*Excerpt*.
=======

Even at this early age my head was swimming with thoughts of becoming an actor and playing all the great Shakespearean leads, and so the chance of dressing up as one filled me with enormous enthusiasm. Caroline, on the other hand, just did as she was told. Dressed in an old nylon nightie of my mother’s she was entwined from head to toe in lengths of ivy, honeysuckle and bind-weed, with a garland of pungent parsley and rosemary neatly plaited into her hair. She looked adorably loony and was instructed when facing the judges just to ‘Smile sweetly, and hum a bit!’
I wore a pair of my mother’s black tights, folded over several times at the top, a huge ruffled shirt - which had just a hint of Chanel - and under my arm a skull, that my mother had borrowed from the local art college. In great trepidation of being about to look a complete burk, I walked hand in hand with my sister towards the Reeve Folkes Dancing School.
As soon as I entered the lobby, I knew I had made a mistake. I was confronted with a harem of girls in various shapes and sizes, all parading up and down in voluminous multi-coloured outfits depicting clowns, fishes, golliwogs, blancmange fairies etc; all squealing hysterically as mothers and nannies tried desperately to bring them under control.
Needless to say I wanted the ground to open up. I wanted to disappear. To evaporate. Anything rather than parade ruffled up to the ear-drums in a pair of wrinkly tights, with a borrowed skull and a sister unconsciously tripping over a nightie now heaving with foliage. I was aware also of a lot of young female eyes staring at us as we stood hand in hand in the corner of the hall. Not another fellow in sight, well apart from one, and he wasn’t much help, as he’d come dressed as Muffin the Mule.
My mother’s hand was now pressing firmly on my back, as she tried to coax us further into the hall. There was no time to lose. I needed immediately to conjure up any vestige of acting talent that might have kindled inside me, and, simply, die!
With a loud wail I clutched my stomach, fell to my knees and rolled writhing and wailing until I knew I had the attention of pupils and parents alike, who were now deeply concerned as to what had happened to Mrs. Francis’s little boy.

=======

*Data provided*.
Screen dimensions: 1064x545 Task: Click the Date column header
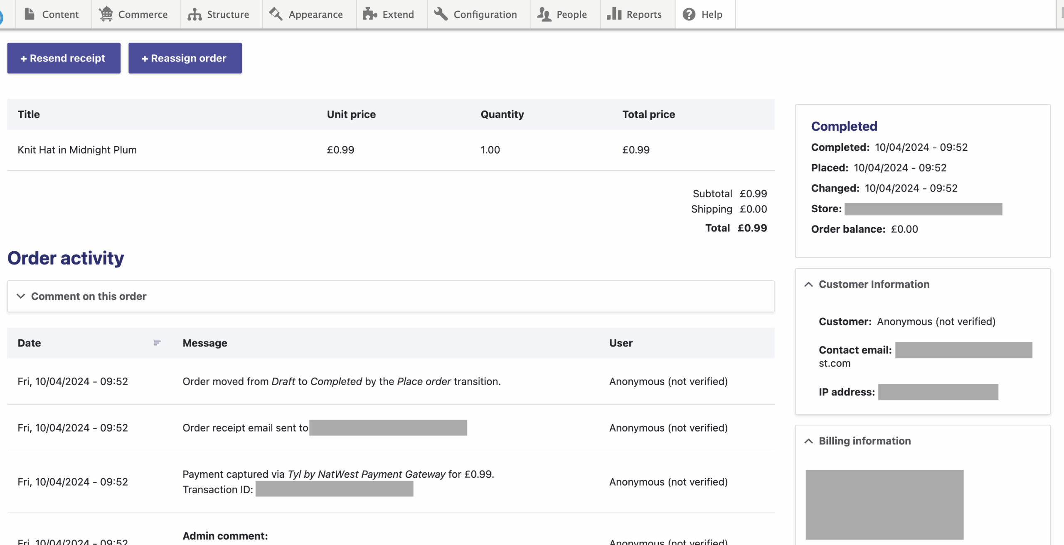(29, 343)
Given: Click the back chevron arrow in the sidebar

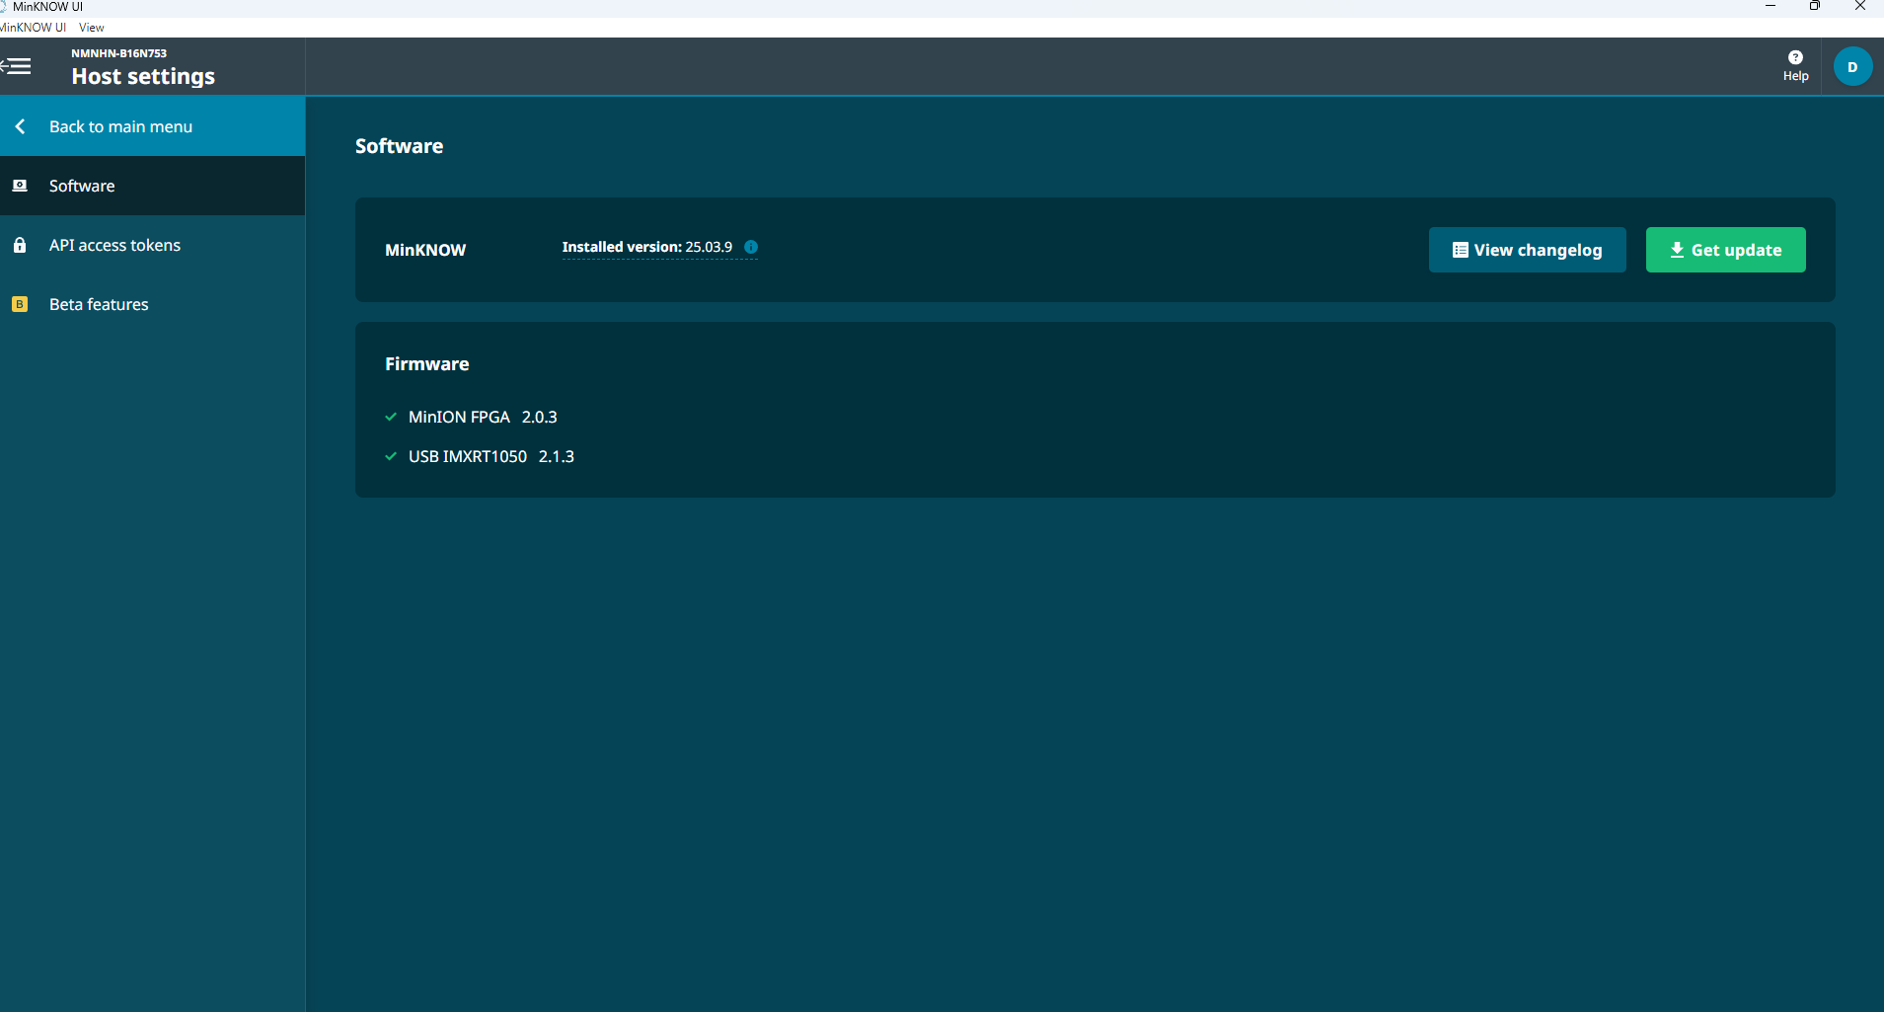Looking at the screenshot, I should coord(21,126).
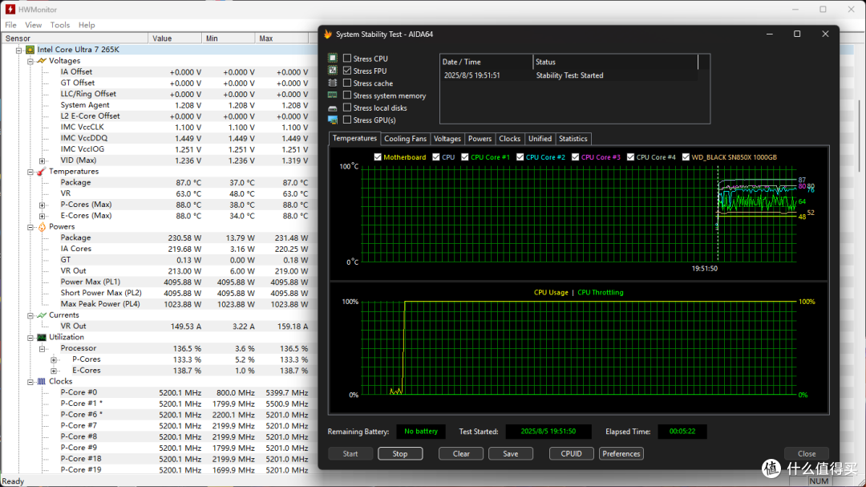The height and width of the screenshot is (487, 866).
Task: Toggle the Motherboard temperature graph checkbox
Action: point(378,157)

=======

*What is asked*.
**A)** Answer each of the following from the excerpt above, one line per answer:
(i) What did the narrator carry under one arm, and where had it been borrowed from?
(ii) Toward which establishment did the narrator walk hand in hand with the sister?
(iii) As what had the only other boy in sight come dressed?
**B)** Reproduce word for word the portion of the excerpt above between "Needless to say" and "Muffin the Mule.", inclusive.

*Responses to the exercise*.
**A)**
(i) A skull, borrowed from the local art college.
(ii) The Reeve Folkes Dancing School.
(iii) Muffin the Mule.

**B)**
Needless to say I wanted the ground to open up. I wanted to disappear. To evaporate. Anything rather than parade ruffled up to the ear-drums in a pair of wrinkly tights, with a borrowed skull and a sister unconsciously tripping over a nightie now heaving with foliage. I was aware also of a lot of young female eyes staring at us as we stood hand in hand in the corner of the hall. Not another fellow in sight, well apart from one, and he wasn’t much help, as he’d come dressed as Muffin the Mule.